(Target position records)
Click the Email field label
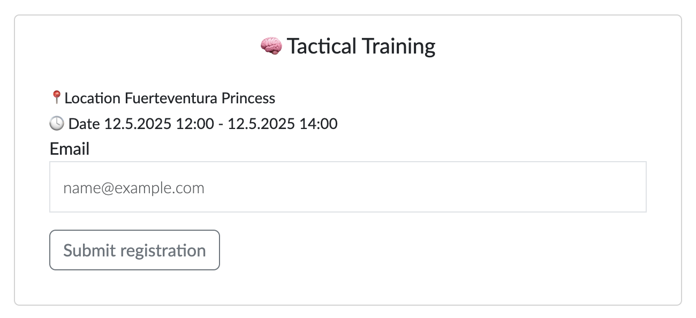pos(70,149)
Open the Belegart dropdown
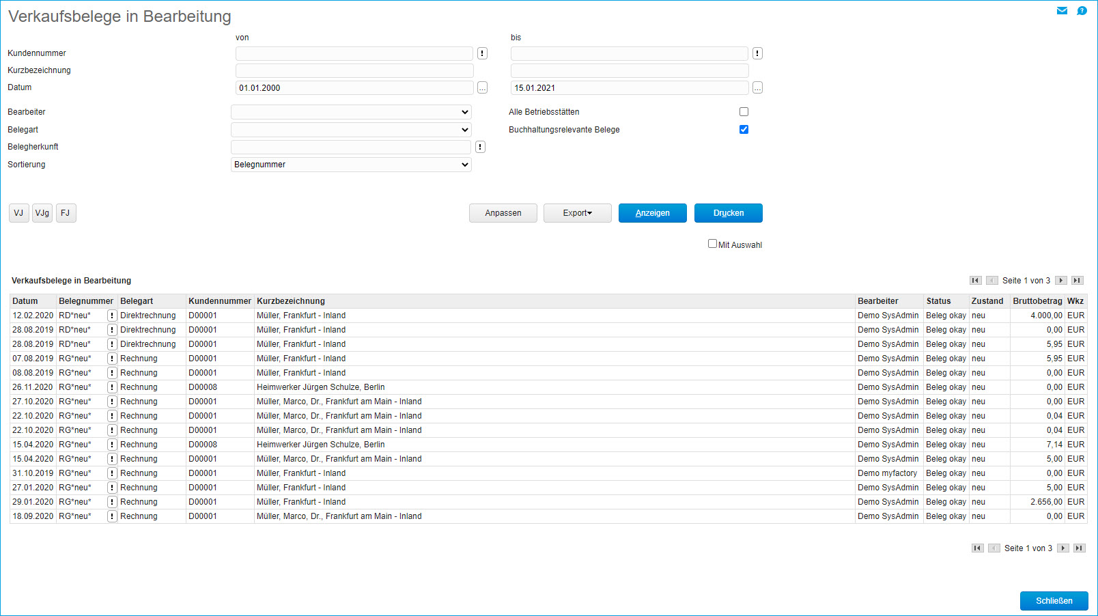1098x616 pixels. 351,130
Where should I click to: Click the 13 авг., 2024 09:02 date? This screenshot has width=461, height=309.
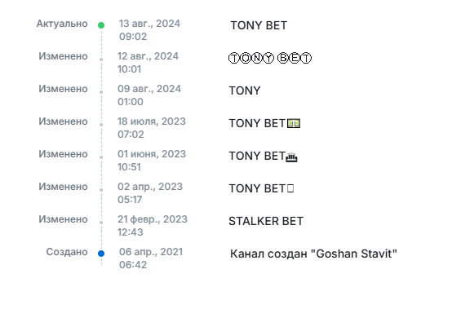pos(149,30)
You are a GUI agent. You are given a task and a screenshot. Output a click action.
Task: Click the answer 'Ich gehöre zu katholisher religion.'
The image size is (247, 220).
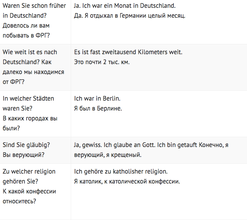[x=121, y=171]
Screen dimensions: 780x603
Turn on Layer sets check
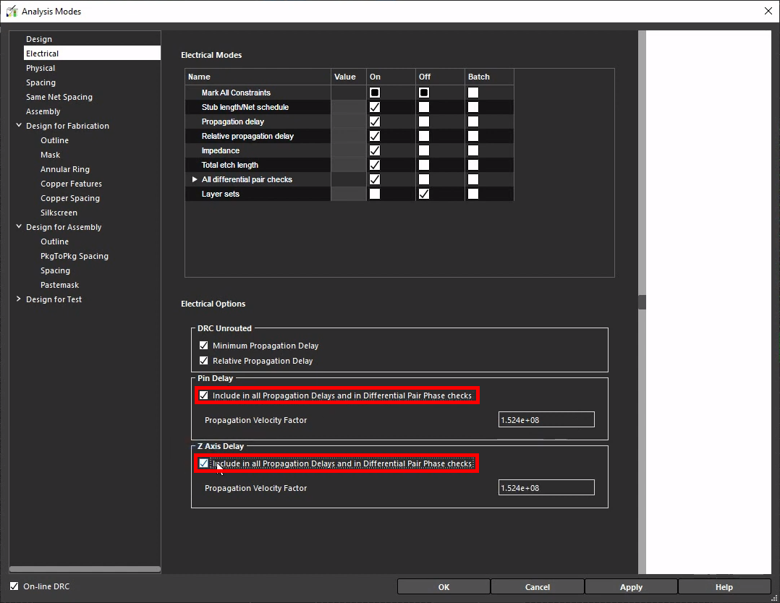coord(375,194)
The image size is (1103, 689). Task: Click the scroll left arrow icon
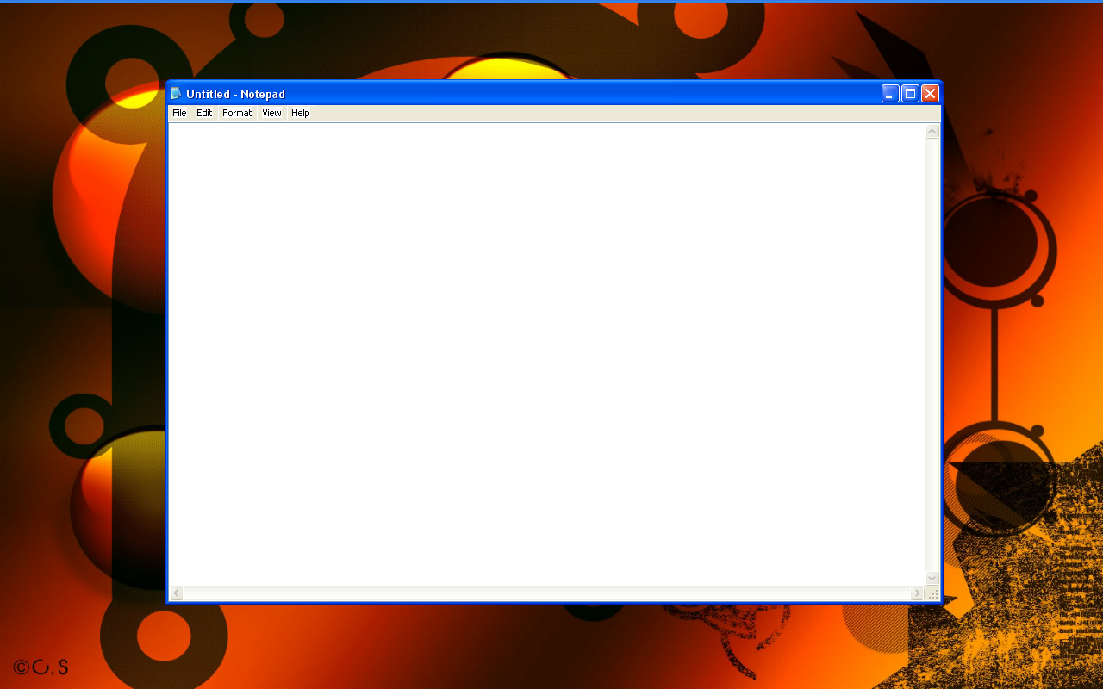(177, 593)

Objective: Update the records starting with the line containing "Where should I" and going on through the end of the records by replacing "screenshot" with "screen capture" and changing nothing else. Return only those lines, and leave the pictures out.

Finished task:
Where should I click to: Click the 13 авг., 2024 09:02 date? This screen capture has width=461, height=309.
pos(149,30)
You are a GUI agent. You are given a task and a screen capture. Output a click action.
Task: Click the answer 'Ich gehöre zu katholisher religion.'
The image size is (247, 220).
[x=121, y=171]
Screen dimensions: 780x603
Turn on Layer sets check
coord(375,194)
The image size is (1103, 689). Task: Click the scroll left arrow icon
(177, 593)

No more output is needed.